You could stand up an nginx/apache server in front of s3: https://myapp.com
-> https://mynginx-server.com
-> https://myBucket.s3-eu-west-1.amazonaws.com/index.html
This solution is less ideal because you lose the closest-location benefit of cloudfront.
This is a good article about a custom solution: http://www.dave.cx/post/23/prerendering-angular-s3/
David was able to generate the static HTML and save them in S3, then use CloudFlare to detect _escaped_fragment_ in the URL and redirect it to the static HTML on S3.
You can use Lambda@Edge to configure CloudFront to send crawler HTTP requests directly to prerender.io.

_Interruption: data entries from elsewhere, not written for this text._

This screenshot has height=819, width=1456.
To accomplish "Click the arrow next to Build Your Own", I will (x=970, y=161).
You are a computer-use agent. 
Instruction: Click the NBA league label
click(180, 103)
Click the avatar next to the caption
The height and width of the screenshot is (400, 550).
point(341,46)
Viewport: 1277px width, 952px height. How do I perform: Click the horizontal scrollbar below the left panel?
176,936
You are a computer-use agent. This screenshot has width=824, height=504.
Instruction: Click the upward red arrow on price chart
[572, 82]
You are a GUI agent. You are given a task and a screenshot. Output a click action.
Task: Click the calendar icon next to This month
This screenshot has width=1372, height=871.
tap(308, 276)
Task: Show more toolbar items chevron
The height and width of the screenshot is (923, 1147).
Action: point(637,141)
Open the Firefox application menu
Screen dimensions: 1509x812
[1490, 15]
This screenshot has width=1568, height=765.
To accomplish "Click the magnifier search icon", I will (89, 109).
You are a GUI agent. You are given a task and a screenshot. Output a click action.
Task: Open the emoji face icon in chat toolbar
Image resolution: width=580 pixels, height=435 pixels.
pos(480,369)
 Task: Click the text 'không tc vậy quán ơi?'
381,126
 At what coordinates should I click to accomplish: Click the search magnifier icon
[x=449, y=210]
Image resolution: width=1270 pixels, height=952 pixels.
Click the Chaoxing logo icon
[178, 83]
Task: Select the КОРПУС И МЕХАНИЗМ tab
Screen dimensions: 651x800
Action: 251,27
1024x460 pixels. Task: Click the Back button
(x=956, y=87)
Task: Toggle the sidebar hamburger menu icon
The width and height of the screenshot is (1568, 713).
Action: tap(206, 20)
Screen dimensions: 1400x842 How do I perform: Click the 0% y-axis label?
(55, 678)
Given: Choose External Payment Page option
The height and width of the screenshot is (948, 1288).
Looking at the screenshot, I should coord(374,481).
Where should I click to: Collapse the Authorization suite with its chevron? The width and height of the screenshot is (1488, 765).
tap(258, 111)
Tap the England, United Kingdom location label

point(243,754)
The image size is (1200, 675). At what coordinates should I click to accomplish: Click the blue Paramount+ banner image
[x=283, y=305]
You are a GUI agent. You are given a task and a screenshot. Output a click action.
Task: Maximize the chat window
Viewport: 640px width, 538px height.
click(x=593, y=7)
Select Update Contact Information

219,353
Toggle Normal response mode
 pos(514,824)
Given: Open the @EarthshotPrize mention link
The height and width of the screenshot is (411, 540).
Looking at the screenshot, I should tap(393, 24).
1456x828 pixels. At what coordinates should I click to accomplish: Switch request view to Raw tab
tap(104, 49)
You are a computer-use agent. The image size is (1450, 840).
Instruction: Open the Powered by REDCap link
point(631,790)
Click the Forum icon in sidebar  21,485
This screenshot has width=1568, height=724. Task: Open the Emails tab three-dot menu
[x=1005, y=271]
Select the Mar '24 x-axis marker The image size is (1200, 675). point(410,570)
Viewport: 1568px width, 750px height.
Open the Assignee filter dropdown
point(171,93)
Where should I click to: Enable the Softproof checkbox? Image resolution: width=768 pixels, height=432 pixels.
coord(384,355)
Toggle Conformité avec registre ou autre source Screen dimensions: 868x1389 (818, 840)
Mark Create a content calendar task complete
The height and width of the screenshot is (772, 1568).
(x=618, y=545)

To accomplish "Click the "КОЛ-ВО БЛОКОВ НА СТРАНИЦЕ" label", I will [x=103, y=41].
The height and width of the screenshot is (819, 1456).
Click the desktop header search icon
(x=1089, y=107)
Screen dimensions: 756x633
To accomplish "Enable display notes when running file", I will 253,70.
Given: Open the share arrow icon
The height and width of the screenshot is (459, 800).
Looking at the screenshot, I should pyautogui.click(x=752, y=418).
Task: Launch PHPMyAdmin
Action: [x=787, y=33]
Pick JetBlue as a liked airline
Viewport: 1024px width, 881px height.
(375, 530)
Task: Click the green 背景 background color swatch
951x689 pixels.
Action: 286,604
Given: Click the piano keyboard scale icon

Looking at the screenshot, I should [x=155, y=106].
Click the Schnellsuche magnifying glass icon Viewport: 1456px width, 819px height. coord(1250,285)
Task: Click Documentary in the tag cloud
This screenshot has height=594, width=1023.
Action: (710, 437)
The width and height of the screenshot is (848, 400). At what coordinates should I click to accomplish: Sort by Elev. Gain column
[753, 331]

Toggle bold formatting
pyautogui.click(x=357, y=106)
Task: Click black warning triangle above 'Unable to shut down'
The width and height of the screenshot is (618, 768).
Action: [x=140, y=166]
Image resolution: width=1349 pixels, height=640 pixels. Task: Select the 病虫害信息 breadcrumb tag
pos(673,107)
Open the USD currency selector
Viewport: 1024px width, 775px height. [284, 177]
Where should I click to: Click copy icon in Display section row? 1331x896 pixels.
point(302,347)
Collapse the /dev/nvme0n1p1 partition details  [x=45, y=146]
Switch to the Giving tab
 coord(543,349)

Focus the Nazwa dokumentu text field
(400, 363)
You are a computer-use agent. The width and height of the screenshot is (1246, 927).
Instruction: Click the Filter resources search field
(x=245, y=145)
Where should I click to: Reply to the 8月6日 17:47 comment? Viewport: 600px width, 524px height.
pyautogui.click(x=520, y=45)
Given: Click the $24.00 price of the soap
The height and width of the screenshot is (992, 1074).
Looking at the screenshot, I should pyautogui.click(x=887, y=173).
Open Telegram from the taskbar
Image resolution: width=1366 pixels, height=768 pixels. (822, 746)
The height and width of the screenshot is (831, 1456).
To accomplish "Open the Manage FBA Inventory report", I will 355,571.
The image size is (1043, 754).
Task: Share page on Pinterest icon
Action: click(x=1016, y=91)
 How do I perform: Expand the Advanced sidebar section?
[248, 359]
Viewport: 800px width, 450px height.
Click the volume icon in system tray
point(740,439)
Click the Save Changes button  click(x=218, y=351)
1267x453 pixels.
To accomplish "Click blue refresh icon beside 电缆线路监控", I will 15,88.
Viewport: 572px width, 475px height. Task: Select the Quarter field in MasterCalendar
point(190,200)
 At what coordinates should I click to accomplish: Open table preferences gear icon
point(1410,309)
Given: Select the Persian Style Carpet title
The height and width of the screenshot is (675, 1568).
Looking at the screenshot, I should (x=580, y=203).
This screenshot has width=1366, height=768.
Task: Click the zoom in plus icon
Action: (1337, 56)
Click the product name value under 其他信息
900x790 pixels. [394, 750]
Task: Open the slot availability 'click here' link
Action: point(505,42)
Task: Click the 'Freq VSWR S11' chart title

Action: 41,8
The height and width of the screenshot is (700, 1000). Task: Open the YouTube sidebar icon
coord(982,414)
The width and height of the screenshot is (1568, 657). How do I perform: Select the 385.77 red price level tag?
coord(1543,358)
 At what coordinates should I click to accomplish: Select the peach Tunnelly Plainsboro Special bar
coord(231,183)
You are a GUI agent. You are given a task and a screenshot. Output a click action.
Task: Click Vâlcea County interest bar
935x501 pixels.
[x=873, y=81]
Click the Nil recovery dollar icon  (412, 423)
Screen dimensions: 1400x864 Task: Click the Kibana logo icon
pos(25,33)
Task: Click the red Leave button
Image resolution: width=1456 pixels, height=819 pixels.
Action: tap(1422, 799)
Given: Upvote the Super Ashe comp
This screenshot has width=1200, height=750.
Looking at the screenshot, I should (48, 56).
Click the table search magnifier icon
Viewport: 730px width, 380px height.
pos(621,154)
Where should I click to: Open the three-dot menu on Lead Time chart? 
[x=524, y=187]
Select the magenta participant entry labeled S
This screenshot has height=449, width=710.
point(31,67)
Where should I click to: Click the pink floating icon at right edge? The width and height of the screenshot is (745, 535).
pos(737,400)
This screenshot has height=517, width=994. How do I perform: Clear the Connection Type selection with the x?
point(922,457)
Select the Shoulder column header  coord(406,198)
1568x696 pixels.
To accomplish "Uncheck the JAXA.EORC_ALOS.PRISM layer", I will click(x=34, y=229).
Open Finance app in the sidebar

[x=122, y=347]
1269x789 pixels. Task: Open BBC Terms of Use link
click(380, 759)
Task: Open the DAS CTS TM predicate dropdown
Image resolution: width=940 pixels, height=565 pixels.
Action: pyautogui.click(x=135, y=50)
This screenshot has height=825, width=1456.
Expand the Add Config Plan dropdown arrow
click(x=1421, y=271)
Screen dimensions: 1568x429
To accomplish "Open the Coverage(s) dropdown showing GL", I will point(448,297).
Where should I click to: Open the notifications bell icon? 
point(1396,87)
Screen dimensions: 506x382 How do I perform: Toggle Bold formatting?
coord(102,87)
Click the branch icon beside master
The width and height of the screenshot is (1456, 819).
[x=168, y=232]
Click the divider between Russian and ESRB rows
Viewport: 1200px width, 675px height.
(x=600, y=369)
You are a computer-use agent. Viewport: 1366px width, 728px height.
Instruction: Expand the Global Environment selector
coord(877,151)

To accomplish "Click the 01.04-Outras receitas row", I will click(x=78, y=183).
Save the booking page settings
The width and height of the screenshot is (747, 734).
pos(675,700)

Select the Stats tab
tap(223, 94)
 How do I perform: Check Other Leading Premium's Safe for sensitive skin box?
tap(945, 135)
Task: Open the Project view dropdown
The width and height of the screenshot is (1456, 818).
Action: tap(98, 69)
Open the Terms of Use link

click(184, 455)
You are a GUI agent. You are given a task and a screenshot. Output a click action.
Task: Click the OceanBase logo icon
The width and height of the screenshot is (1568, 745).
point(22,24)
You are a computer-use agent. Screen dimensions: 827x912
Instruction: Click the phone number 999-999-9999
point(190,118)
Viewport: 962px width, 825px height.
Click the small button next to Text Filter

The basic idea is to have a viewer-request handler which sets a custom HTTP header for requests which should be sent to prerender.io. For example this Lambda@Edge code:
'use strict';
/* change the version number below whenever this code is modified */
exports.handler = (event, context, callback) => {
const request = event.Records[0].cf.request;
const headers = request.headers;
const user_agent = headers['user-agent'];
const host = headers['host'];
if (user_agent && host) {
if (/baiduspider|Facebot|facebookexternalhit|twitterbot|rogerbot|linkedinbot|embedly|quora link preview|showyoubot|outbrain|pinterest|slackbot|vkShare|W3C_Validator/.test(user_agent[0].value)) {
headers['x-prerender-token'] = [{ key: 'X-Prerender-Token', value: '${PrerenderToken}'}];
headers['x-prerender-host'] = [{ key: 'X-Prerender-Host', value: host[0].value}];
}
}
callback(null, request);
};
The cloudfront distribution must be configured to pass through the X-Prerender-Host and X-Prerender-Token headers.
Finally a origin-request handler changes the origin server if X-Prerender-Token is present:
'use strict';
/* change the version number below whenever this code is modified */
exports.handler = (event, context, callback) => {
const request = event.Records[0].cf.request;
if (request.headers['x-prerender-token'] && request.headers['x-prerender-host']) {
request.origin = {
custom: {
domainName: 'service.prerender.io',
port: 443,
protocol: 'https',
readTimeout: 20,
keepaliveTimeout: 5,
customHeaders: {},
sslProtocols: ['TLSv1', 'TLSv1.1'],
path: '/https%3A%2F%2F' + request.headers['x-prerender-host'][0].value
}
};
}
callback(null, request);
};
There's a fully worked example at: https://github.com/jinty/prerender-cloudfront
Have a look at the full solution over here, creating snapshots of your website with grunt and serving them to search engines with nothing more than amazon S3:
AngularJS SEO for static webpages (S3 CDN)
I managed to do this by not using Prerender at all but creating AWS Lambda function that:
- Requests the origin page from CloudFront (it actually is always the same index.html)
- Map the lambda function via API Gateway catch-all proxy
- Study the path and figure out what resource page should be about (in my case it is simply /user/{name}, so I only have to do one use-case
- Make REST API request to get the dynamic data for the user
- Regex replace the existing meta-fields with the dynamic ones
- Return the new index-file with new metas
Configure new origin (new lambda function) and behaviour (map /user/* requests to this new origin). Be sure to use "HTTPS only" Origin Protocol Policy for the origin, as API Gateway is only HTTPS, redirect here will cause the hostname to change.
(If you by accident used the redirect, then you will need to Invalidate "/*" as due to some CloudFront bug the configuration change will not help ; I spent multiple hours debugging this last night)